Xbox Live service gets new video channels

Everyone's been waiting for a game-changing Apple TV product to come riding over the hill, but it could be Microsoft that captures the internet TV market first.

In the Xbox, Microsoft already has a popular internet box that people plug into the sitting room TV. Now Microsoft is ramping up the TV and video content available on XBox Live - the software ecosystem built into the Xbox - following new statistics that suggest Xbox users are now more likely to be watching TV on their console than playing games/

"Statistics show members of [Xbox Live] its paid online subscription service spend more time on it watching video than they do playing multiplayer games over the Internet" AP claims.

Microsoft were being cagier on the statistics but said that video watching on Xbox increased at a much faster rate than gaming.

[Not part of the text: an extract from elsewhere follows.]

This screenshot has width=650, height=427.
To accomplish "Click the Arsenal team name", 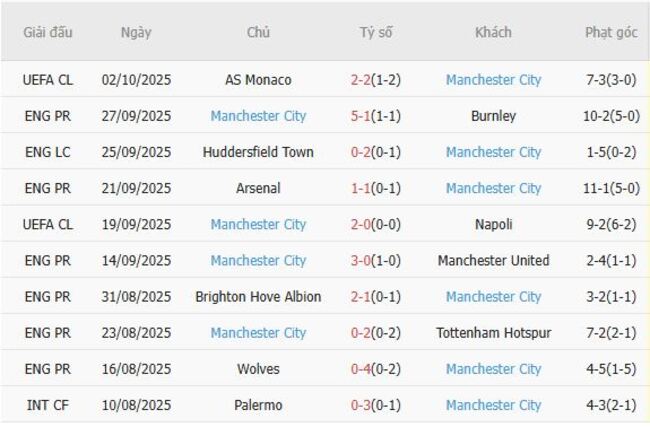I will [258, 188].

  • Total hours spent on Xbox LIVE has grown 30 per cent year over year (includes online gaming and entertainment).
  • Global video consumption has increased 140 per cent year over year.
  • Xbox LIVE subscribers are spending more than 300 million hours per month on video applications

The trend means video watching will outstrip gaming shortly if it hasn't already.

Anyway, MS is bumping up its video app content with bonanza of new apps - adding 43 of them - with many video and TV channels such as MTV, the CW Network and a whole bunch of European television channels now available in Xbox Live, although many of them require paid subscriptions. The full list is here.

There's a new Sainsbury's app for the United Kingdom. Vimeo and Flixster are going to the United States. Services like film-streaming Netflix and TV-streaming Hulu are already bundled into Xbox.

It means that the Xbox does pretty much everything an Apple TV can do, but with a games console whacked in. Commentators have wondered for a while whether Microsoft could outsmart Apple in this arena, and a November rumour suggested Microsoft was building a set-top box.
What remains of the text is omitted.